Examples of dangerous imbalances:
Excessive concentration of worldly power leads to extreme inequality without corresponding collective readiness for defense. The few who profit from universal security gain disproportionate influence and eventually tend to appropriate the accumulated prosperity for themselves. History shows this in late feudal societies, where a small elite outsourced defense to mercenaries — until the mercenaries seized power.
Censorship in the name of spiritual power produces escalations of ignorance. When certain truths are tabooed for opportunistic or ideological reasons, the capacity to respond is paralyzed. Society becomes unable to react appropriately to real dangers. Examples range from the systematic denial of military threats in the 1930s to contemporary cases in which economic or security realities are ignored to protect political narratives.
Uncontrolled intellectual power without ethical and political embedding can demand disproportionate human costs — for instance through ruthless technological developments that are no longer subject to social steering.
Why Large Autocracies Lose in the Long Term
According to Montesquieu, large empires tend to develop in a feudalistic or autocratic direction. They are structurally at a disadvantage against smaller but free republics. The reason lies in defensive readiness. Autocracies struggle to generate genuine mass mobilization because the broad population has little to gain and little to lose.
Technological advantages cannot be permanently insulated. What tanks and aircraft are today were once cannons and longbows: they neutralized the advantage of armored knights. Technology cartels lead to stagnation. The decisive factor for victory remains the human factor — motivation, initiative, and willingness to make personal sacrifices.
Freedom is not a pleasant extra in this context. It is the prerequisite for combat morale, which becomes decisive in an era of non-hoardable means of warfare (i.e., almost all modern conflicts). A system that relies on fanaticism hinders intellectual power and cannot permanently substitute for the masses’ interest in economic success.
Historical evidence abounds: the Greek city-states withstood the Persian empire. The Dutch Republic defied the Spanish world empire. The Allies prevailed in the Second World War not only through materiel superiority, but through the higher motivation of free societies.
Conclusion: Freedom as an Existential Necessity
Political freedom is not a moral decoration. It is collective proving power against the opponent. It rests on a balanced relationship between worldly, spiritual, and intellectual power.
Collective defense capability depends on the socio-economic constitution of the citizens. Without citizens — that is, without people who have a genuine stake in the community — there can be no competent and motivated warriors in the long term. And without competent warriors, there is no security in the long term.
Public debate frequently denies this connection and promotes an infantile concept of freedom: freedom as a pure right to consumption and self-realization without any reciprocal obligation. In reality, freedom is a necessary concession so that citizens are willing to contribute to securing the community.
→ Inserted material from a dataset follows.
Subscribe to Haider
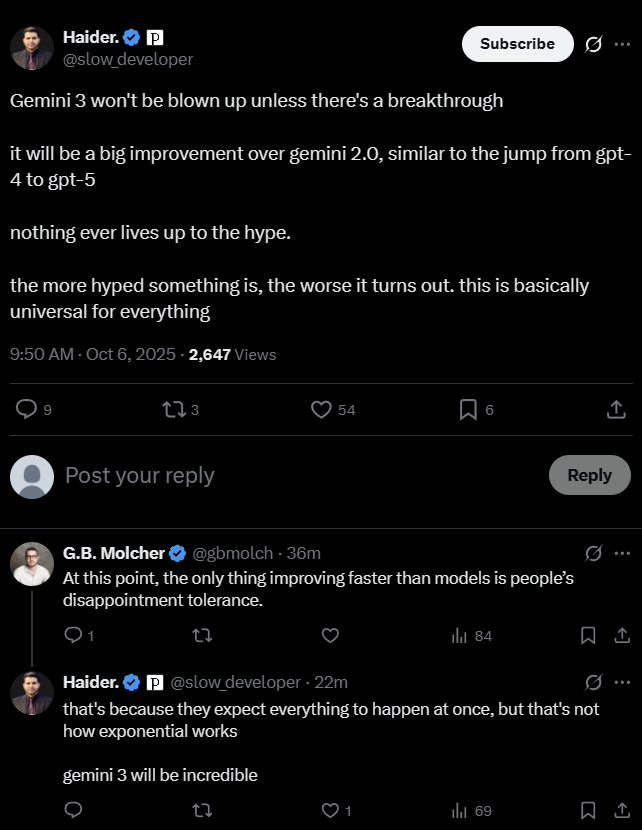This screenshot has width=642, height=830. [517, 44]
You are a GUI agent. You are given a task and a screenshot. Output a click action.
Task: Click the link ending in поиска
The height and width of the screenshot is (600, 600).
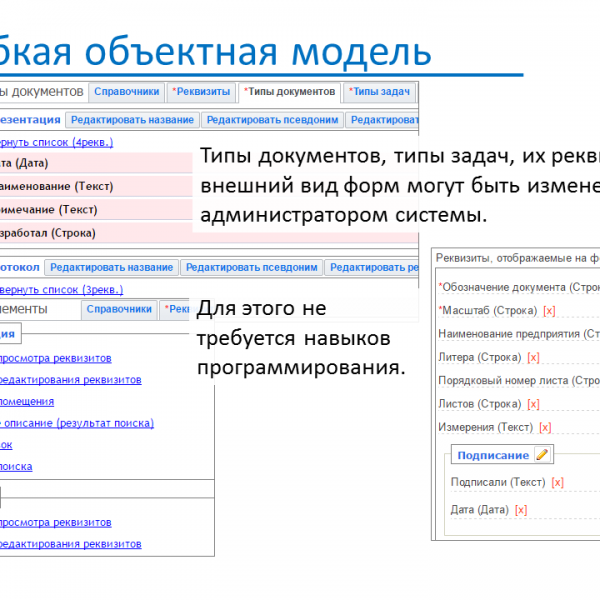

It can also be expressed this way: freedom is the consequence of security costs that must be borne. These costs can only be shouldered collectively if a common identity exists. A viable identity, in turn, presupposes a certain degree of economic participation — and such participation is only sustainably possible on the foundation of free intellectual and scientific development.
Therefore: Only freedom wins. Not because freedom is prettier or morally superior, but because it is the only form of rule that, in the long run, generates the necessary defensive strength, innovative capacity, and loyalty of the population. All other systems may appear stable or impressive in the short term — in the long term, they succumb.